* _Written problem 1_:
According to the article on fishing limits off Alaska, what features of the Bering Sea leave it with far less coral and sponge habitat?
* _Written problem 2_:
Duplicate the data records from the line containing "The height and width of the screenshot is (621, 802)." through the end of the listing, both ends included, leaving out the pictures.

Yesterday, both sides were declaring victory, including Oceana, an environmental group that spearheaded a national campaign to protect corals, and Alaska Marine Conservation Council, a small group that includes some fishermen who've been trying to limit the most destructive of fishing practices in Alaska.
"This is the largest area ever closed to fishing solely for conservation," said Jim Ayers, former chief of staff to ex-Alaska Gov. Tony Knowles, now with Oceana.
Fishing groups, which like to point out that Alaska's track record on protecting commercial fish stocks is the best in the country, said it was another example of Alaska's forward thinking.
"It is a very precautionary approach, and provides another example of the ecosystem-based management approach the council has used for years," said David Benton, executive director of an organization that represents commercial fishermen in Alaska.
What to do about protecting essential fish habitat in the adjacent Bering Sea, America's true seafood breadbasket, is a more complicated question.
With its shallow, sandy bottom and warmer temperatures, the Bering Sea is home to far less coral and sponge habitat. Still, scientists increasingly are noting minute changes in the Bering Sea's ecosystem, from the disappearance of shrimplike crustaceans once common in seabird diets near the Pribilof Islands, to retreating sea ice that may impact phytoplankton blooms that fuel fish populations.
But the council yesterday stopped short of taking a similar approach there — in part because fishermen expressed fear that with the onset of climate change and global warming, there's no telling where the fish will actually be in 10 years.

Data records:
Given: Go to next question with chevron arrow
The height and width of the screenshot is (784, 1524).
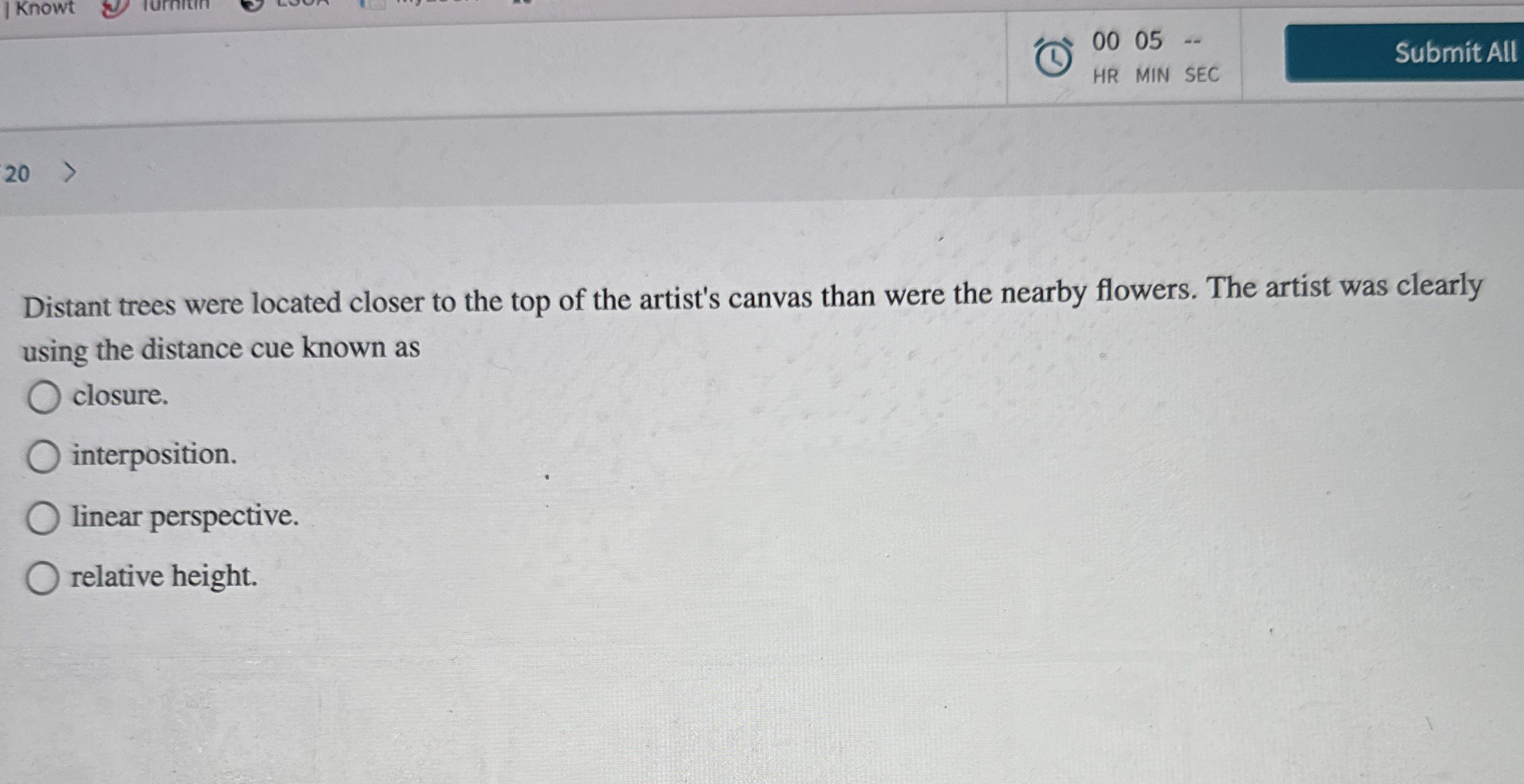Looking at the screenshot, I should coord(70,172).
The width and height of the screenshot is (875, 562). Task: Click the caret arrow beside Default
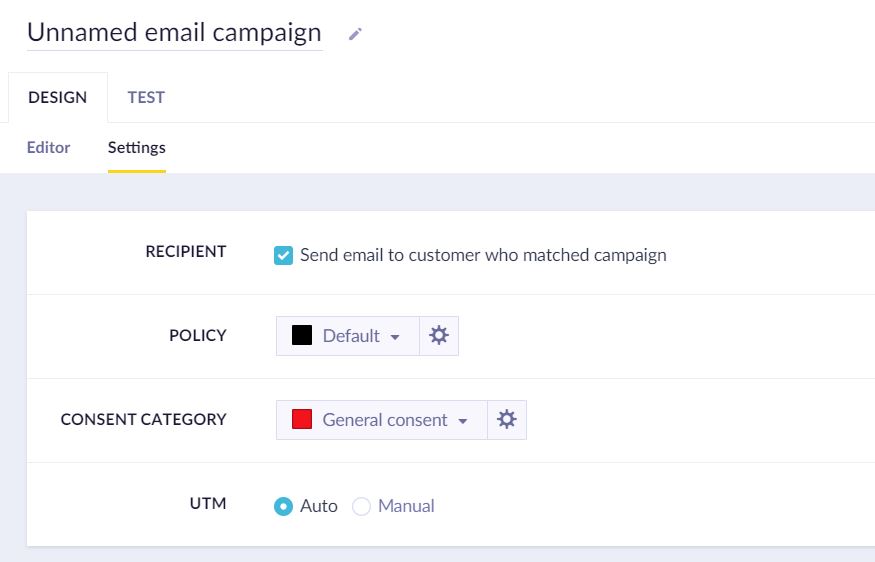[395, 337]
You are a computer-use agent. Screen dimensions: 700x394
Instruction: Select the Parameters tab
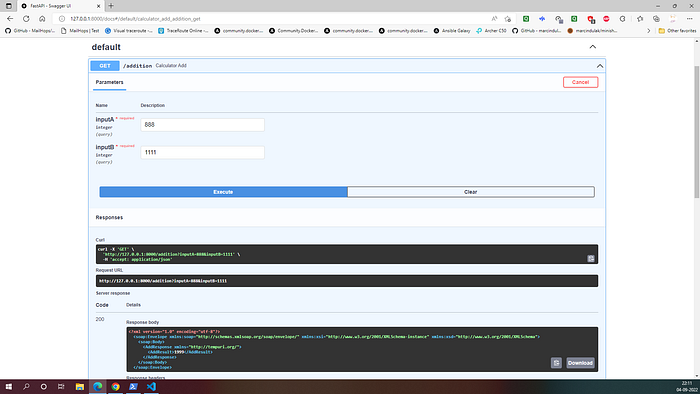pyautogui.click(x=109, y=83)
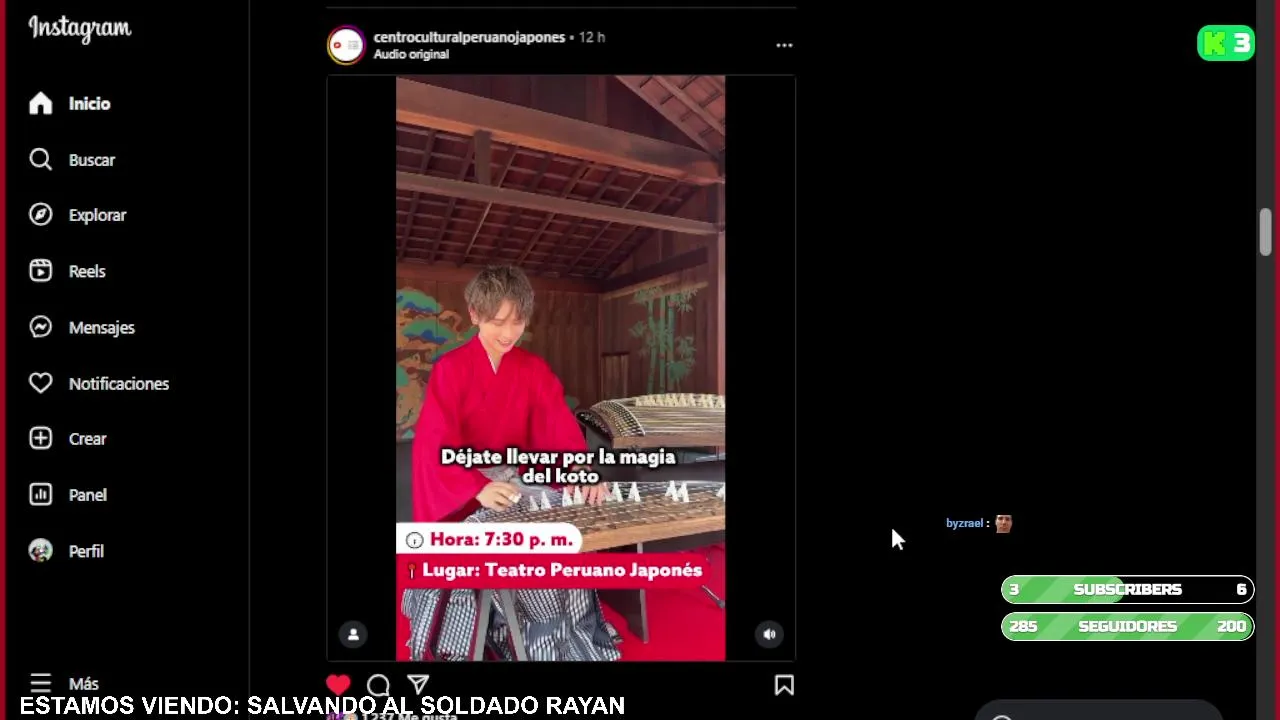Open Mensajes messenger icon
Screen dimensions: 1280x720
point(40,327)
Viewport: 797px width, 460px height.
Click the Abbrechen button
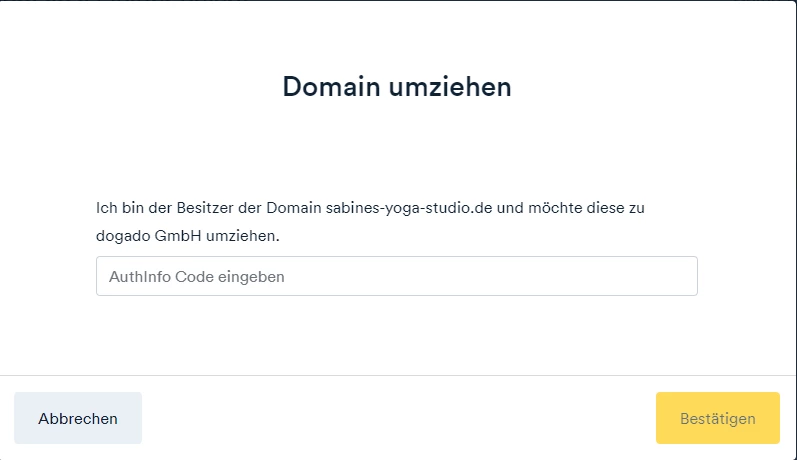pos(78,418)
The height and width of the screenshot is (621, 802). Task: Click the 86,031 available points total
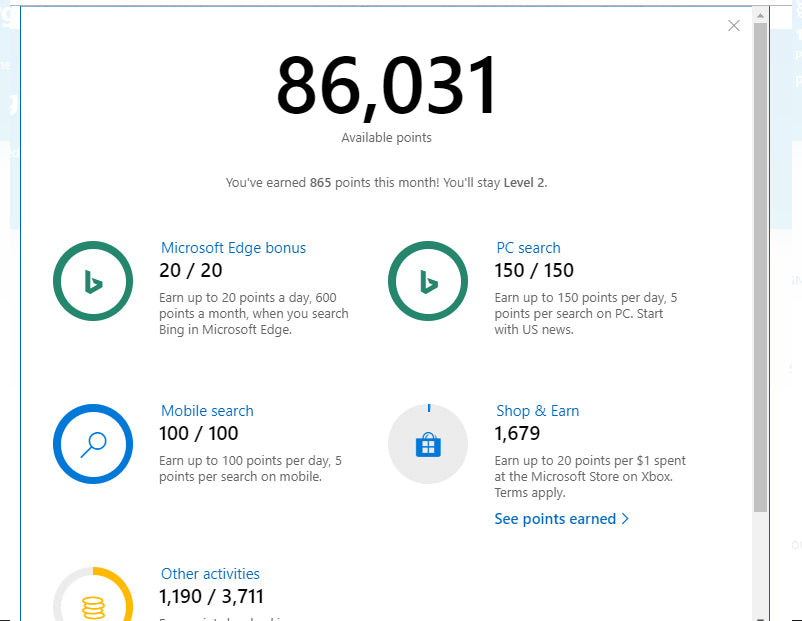pyautogui.click(x=387, y=86)
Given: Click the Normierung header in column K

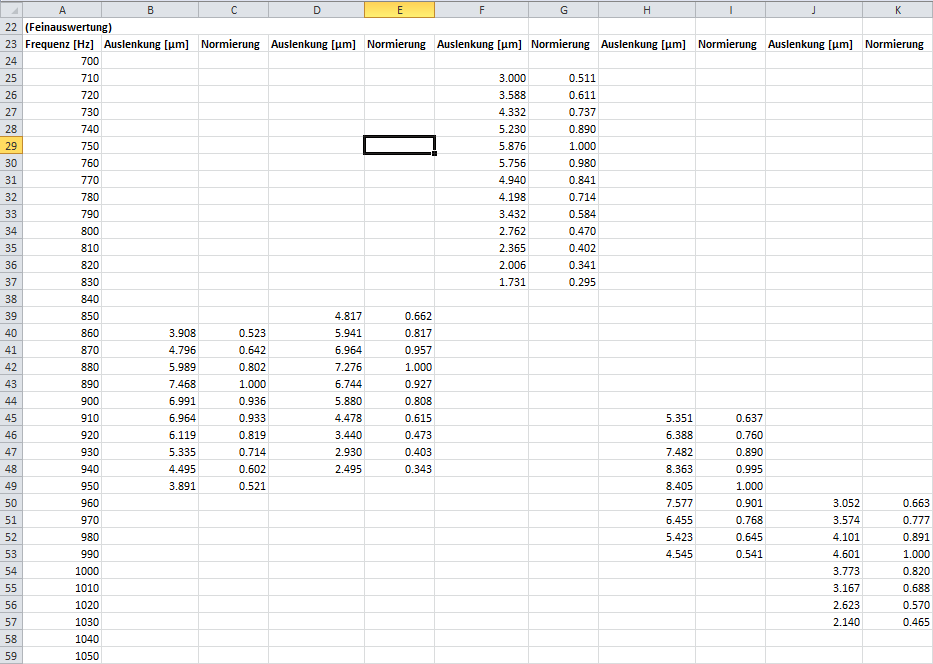Looking at the screenshot, I should tap(896, 44).
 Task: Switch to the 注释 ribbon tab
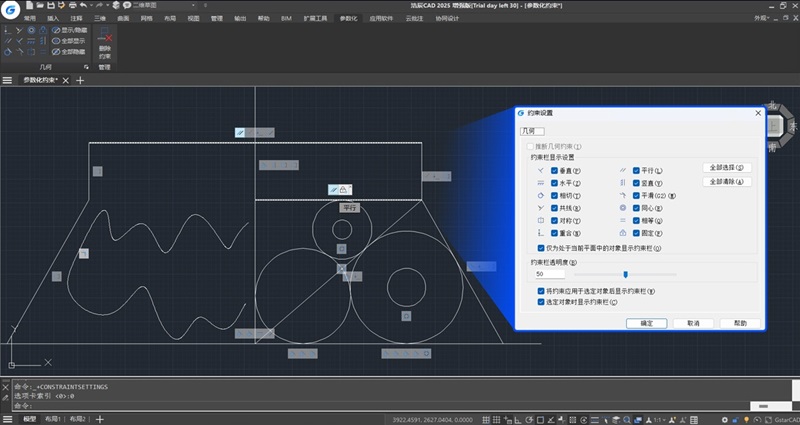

* _Reply 1_:
Its shallow, sandy bottom and warmer temperatures.

* _Reply 2_:
The height and width of the screenshot is (621, 802). Task: Click the 86,031 available points total
pyautogui.click(x=387, y=86)
Given: Click the Normierung header in column K

Looking at the screenshot, I should tap(896, 44).
 Task: Switch to the 注释 ribbon tab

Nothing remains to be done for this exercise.